Broadcaster and comedian Jim Bowen, best known for hosting darts-based game show Bullseye in the 1980s and ’90s, has died at the age of 80.
His wife Phyllis confirmed the news to BBC Radio Lancashire.
The former deputy headmaster, who lived in North Lancashire, began his career as a stand-up comedian on the club circuit in the 1960s.
He became a household name when he began presenting Bullseye in 1981. The Sunday tea time show ran for 14 years.
It attracted 17.5 million viewers at its peak and involved three pairs of contestants – with a “thrower”, who would throw the darts, and a “knower”, who would answer general knowledge questions.
Bowen became known for catchphrases including “Super, smashing, great”, “You can’t beat a bit of Bully!” and “Let’s look at what you could have won”.
Another favourite phrase – “keep out of the black and in to the red, nothing in this game for two in a bed” – referred to the segments of the darts board that the players had to hit.
His warm-hearted and quick-witted rapport with the contestants was a big part of the show’s appeal.
Bowen became Bullseye host after appearing on ITV show The Comedians, alongside the likes of Frank Carson, Russ Abbott and Bernard Manning.
He also had a number of TV acting roles, including in Muck and Brass, Jonathan Creek, The Grimleys, and as Hoss Cartwright in the second series of Peter Kay’s Phoenix Nights.
Bowen started out as a teacher but was inspired to take up comedy after watching Ken Dodd perform two shows – lasting a total of seven hours – one night in Blackpool.
“I watched seven hours of Ken Dodd and I watched him completely decimate 7,000 people. He left them in ruins with laughter,” he told Radio Lancashire last year.
“And I thought, that’s some feeling that he must get after that.

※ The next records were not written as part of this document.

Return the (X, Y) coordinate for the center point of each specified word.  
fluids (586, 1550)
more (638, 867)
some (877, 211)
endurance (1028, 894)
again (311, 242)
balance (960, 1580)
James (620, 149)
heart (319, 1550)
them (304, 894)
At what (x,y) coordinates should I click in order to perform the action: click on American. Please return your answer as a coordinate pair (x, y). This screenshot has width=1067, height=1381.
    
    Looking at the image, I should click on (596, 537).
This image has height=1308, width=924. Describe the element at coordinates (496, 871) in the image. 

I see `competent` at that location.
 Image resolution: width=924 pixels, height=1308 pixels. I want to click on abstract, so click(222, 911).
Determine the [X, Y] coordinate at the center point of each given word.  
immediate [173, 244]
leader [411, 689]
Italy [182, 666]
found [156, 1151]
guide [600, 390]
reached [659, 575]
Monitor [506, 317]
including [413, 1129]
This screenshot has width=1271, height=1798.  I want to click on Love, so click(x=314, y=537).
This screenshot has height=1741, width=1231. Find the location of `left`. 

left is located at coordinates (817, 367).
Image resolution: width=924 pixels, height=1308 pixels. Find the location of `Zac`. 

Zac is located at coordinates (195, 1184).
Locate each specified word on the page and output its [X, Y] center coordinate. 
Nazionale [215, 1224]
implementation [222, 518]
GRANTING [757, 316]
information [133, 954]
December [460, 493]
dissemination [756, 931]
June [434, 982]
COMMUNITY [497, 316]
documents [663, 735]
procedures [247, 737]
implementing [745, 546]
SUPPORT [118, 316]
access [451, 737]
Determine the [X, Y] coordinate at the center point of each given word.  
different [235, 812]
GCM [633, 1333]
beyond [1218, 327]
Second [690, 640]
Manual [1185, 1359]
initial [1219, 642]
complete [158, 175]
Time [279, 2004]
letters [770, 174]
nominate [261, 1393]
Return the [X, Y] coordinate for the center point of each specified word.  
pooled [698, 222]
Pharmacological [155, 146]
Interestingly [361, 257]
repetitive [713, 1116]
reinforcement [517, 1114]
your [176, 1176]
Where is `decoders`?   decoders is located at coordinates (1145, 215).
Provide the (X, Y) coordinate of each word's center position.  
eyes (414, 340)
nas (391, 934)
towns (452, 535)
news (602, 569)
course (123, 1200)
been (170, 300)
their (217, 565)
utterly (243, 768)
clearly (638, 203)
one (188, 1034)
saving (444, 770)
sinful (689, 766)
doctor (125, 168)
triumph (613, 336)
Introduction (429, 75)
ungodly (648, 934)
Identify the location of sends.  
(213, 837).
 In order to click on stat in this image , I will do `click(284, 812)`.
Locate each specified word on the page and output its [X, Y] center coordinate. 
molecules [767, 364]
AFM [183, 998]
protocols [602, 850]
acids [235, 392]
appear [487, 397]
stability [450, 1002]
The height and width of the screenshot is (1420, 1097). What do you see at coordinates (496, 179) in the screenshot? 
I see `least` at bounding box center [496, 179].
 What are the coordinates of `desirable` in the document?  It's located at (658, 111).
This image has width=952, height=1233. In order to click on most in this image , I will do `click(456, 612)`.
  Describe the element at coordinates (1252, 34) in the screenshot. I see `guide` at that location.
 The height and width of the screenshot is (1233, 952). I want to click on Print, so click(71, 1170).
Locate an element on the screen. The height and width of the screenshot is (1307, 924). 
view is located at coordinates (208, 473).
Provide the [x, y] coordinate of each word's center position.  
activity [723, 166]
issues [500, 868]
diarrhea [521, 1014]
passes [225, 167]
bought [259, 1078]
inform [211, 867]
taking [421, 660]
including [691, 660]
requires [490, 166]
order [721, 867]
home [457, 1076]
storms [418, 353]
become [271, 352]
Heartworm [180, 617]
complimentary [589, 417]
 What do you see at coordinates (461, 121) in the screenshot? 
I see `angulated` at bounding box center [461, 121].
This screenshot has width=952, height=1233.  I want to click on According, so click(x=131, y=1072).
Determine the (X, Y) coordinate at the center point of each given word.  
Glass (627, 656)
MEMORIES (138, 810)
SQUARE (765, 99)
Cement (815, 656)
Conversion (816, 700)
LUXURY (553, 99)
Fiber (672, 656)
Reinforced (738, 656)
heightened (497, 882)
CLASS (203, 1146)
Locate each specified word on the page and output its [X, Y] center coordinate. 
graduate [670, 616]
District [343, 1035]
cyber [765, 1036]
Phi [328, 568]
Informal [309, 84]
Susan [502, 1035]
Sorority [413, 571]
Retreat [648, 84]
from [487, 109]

And so I learned his act.”
Bowen died two days after his hero.
Between 1999 and 2002, Bowen presented a live morning magazine programme on Radio Lancashire. He resigned after making a racist remark on air.
Fellow comedian and Radio Lancashire presenter Ted Robbins said he was a “very generous, kind man” who was “greatly loved” by the nation.
His agent Patsy Martin told the Press Association: “I will very sadly miss Jim. He was a very lovely, genuine man.”
In 2011, Bowen said he had learned to “appreciate all the things in life” after suffering two strokes.
Family friend John Pleus said Bowen died on Wednesday morning with Phyllis by his side after several weeks in hospital.
“He passed away very peacefully, she was with him. We are all shedding a tear,” he said.